Assignment: From the first line to the last, reproduce the records below exactly, omitting any picture.

________________

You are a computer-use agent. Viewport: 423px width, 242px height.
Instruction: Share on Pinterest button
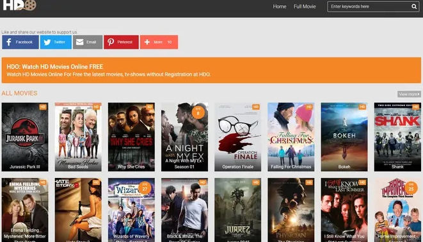click(x=121, y=42)
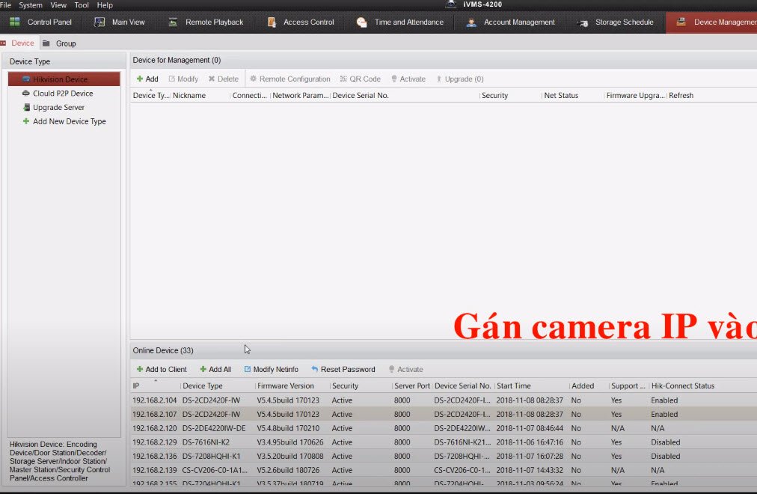Open Main View monitor icon
Viewport: 757px width, 494px height.
pos(99,22)
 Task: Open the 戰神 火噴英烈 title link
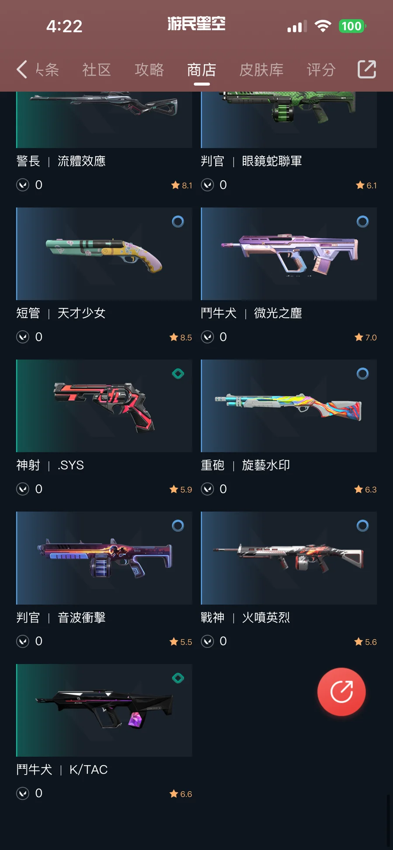click(245, 617)
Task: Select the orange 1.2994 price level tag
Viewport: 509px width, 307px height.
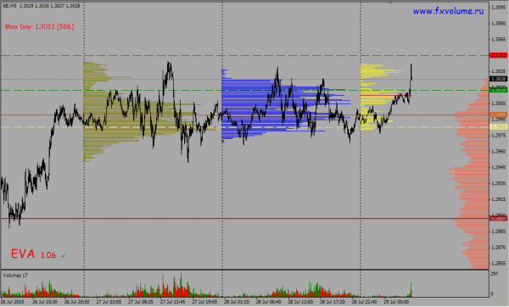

________________

The answer:
You are a computer-use agent. Viewport: 423px width, 242px height.
Instruction: Share on Pinterest button
click(x=121, y=42)
Open Main View monitor icon
Viewport: 757px width, 494px height.
pos(99,22)
 Task: Open the 戰神 火噴英烈 title link
click(245, 617)
Task: Select the orange 1.2994 price level tag
Viewport: 509px width, 307px height.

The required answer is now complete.